Passons sur les épisodes sanglans des guerres de religion dont Rouen fut le théâtre de 1552 à 1582. La ville prit plus tard le parti de la ligue, et Henri IV l’assiégea en 1591. Il faut lire dans Agrippa d’Aubigné comment le roi fit à ce siège pâlir les plus braves par son audace. Il revint à Rouen cinq ans plus tard. Le récit de son entrée[1] n’est guère moins détaillé que la chronique d’Alain Chartier, et ce qu’on y remarque le plus, c’est la profusion de devises latines et grecques dont étaient ornés sur son passage les édifices publics et particuliers. Peut-être le roi n’était-il pas celui qui les comprenait le mieux ; mais il ne ressort pas moins de cette circonstance que la ville de Rouen était, il y a deux cent soixante-dix ans, tout au moins aussi lettrée qu’aujourd’hui. Le grand Corneille y naissait sous ce règne béni, et l’énergique concision de son style est empreinte de la saveur des fortes études latines qu’il y fit. Le roi Henri logea à l’abbaye de Saint-Ouen, et son séjour à Rouen fut de dix-sept semaines : elles ne furent pas les moins occupées de sa vie ; il ne cessa de travailler en réparateur aux affaires de la ville, de la province et du royaume. Il fut si heureux des témoignages d’amour qu’il y recevait et si frappé de l’importance de la position, qu’il voulut, dit la chronique, « y faire bastir un chasteau et ville neuve de l’autre costé de la rivière, dont il fit faire plusieurs devis et dessins par savans et experts architectes mandés exprès par son commandement pour cet effet. » La population entière l’accompagna à son départ jusqu’à une lieue de la ville, et en la congédiant « il l’assura derechef du désir qu’il avoit de faire bastir une maison en sa ville de Rouen pour s’y accommoder et y séjourner quelque saison de l’année. » D’autres soins l’entraînèrent, et cette parole de Gascon à Normands n’a jamais été tenue.
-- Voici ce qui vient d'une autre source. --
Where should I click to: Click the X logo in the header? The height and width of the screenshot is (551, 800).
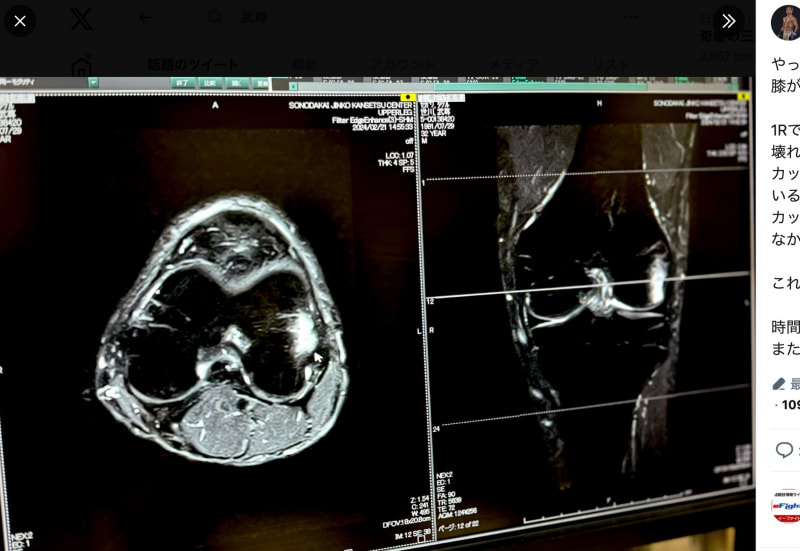coord(81,18)
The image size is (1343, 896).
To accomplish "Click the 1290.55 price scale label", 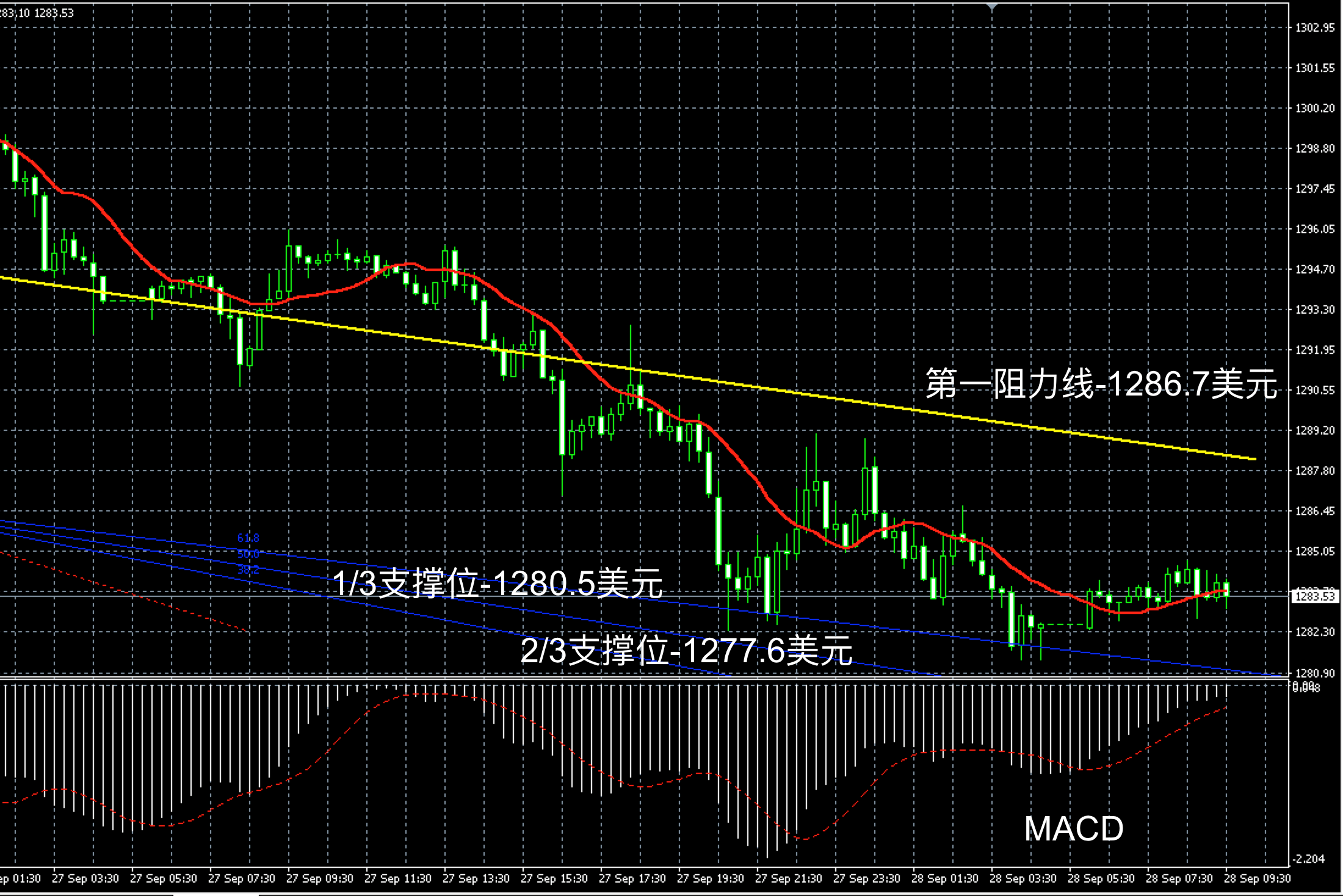I will point(1315,390).
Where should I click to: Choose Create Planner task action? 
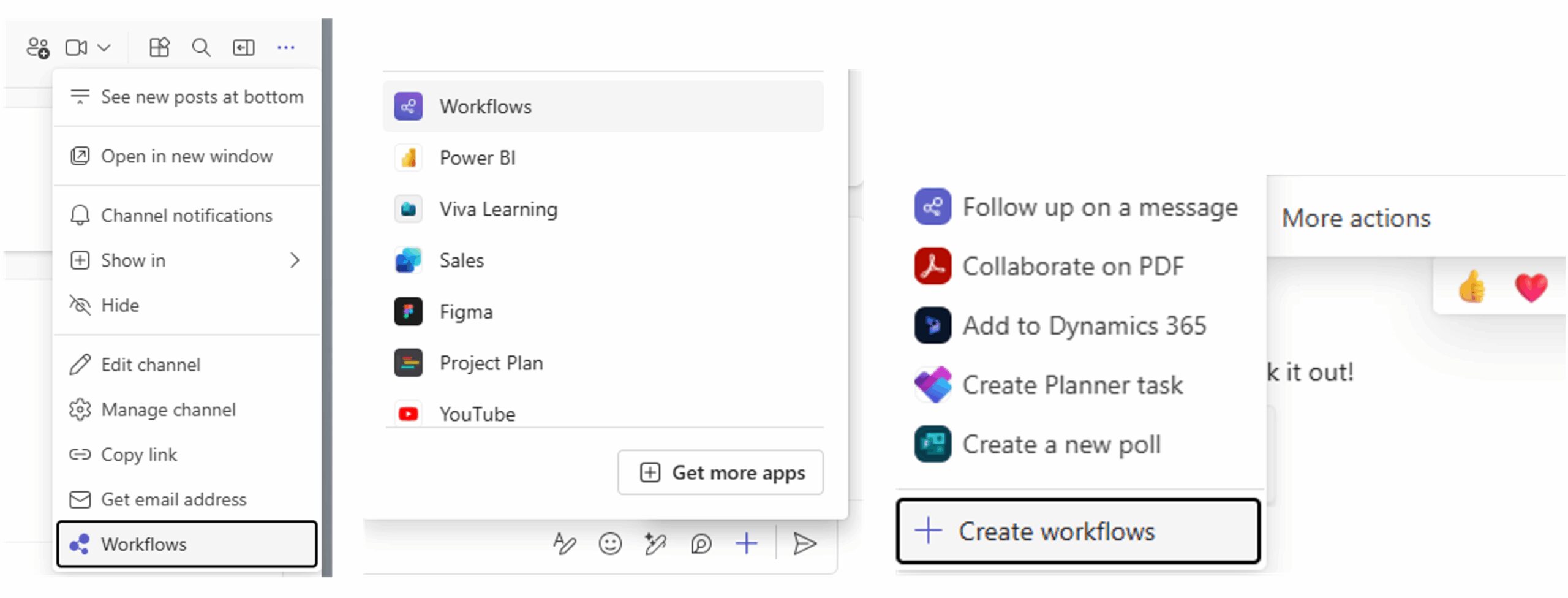tap(1072, 385)
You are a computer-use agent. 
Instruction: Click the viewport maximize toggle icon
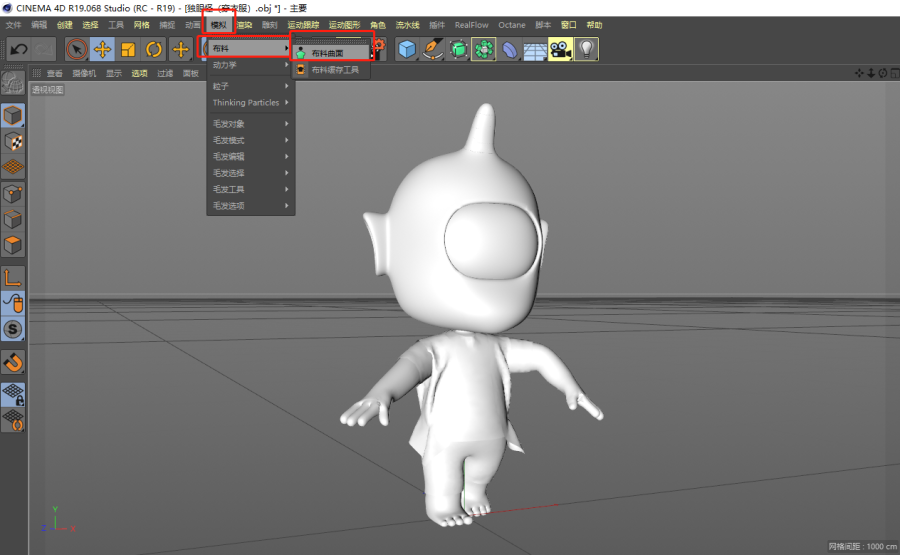[x=893, y=73]
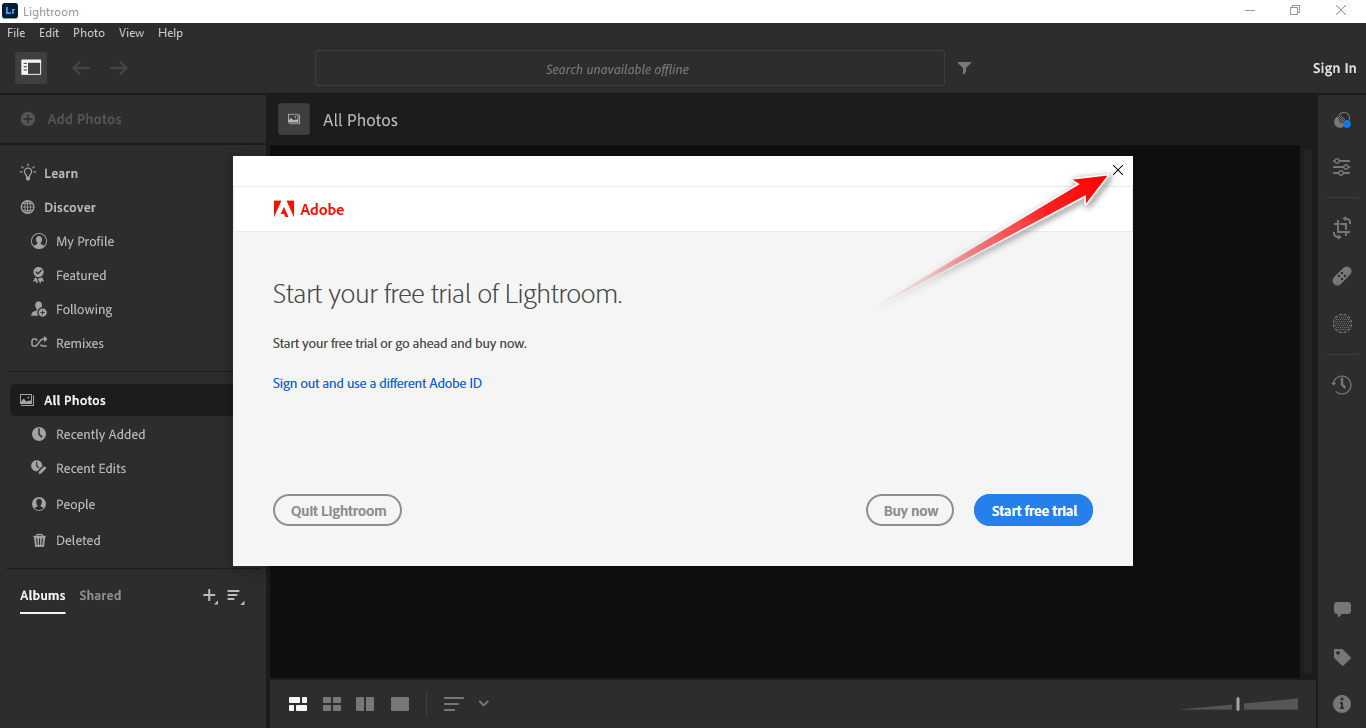Switch to the Shared tab

click(100, 596)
Tandis que les ténèbres et la violence régnaient sur l’Europe, la civilisation, le commerce, les arts se développaient à Rouen. Le plus populaire de tous, celui dont les œuvres exigent le plus le concours de la science, l’architecture, y brillait d’un éclat dont elle est aujourd’hui bien éloignée. La cathédrale a été reconstruite du commencement du XIIIe siècle à celui du XVIe. L’érection de l’église de Saint-Ouen, le chef-d’œuvre de l’art gothique, date à peu près du même temps[2]. Jean Marcdargent, issu d’une famille de cultivateurs,

  1. Discours de la joyeuse et triomphale entrée de très haut, très puissant et très magnanime prince Henri IVe de ce nom, très chrestien roi de France et de Navarre, faicte en sa ville de Rouen le mercredi 16e jour d’octobre 1596.
  2. Histoire de l’abbaye royale de Saint-Ouen de Rouen, par le père François Pommeraye, des bénédictins de Saini-Maur ; petit in-folio, Rouen 1662.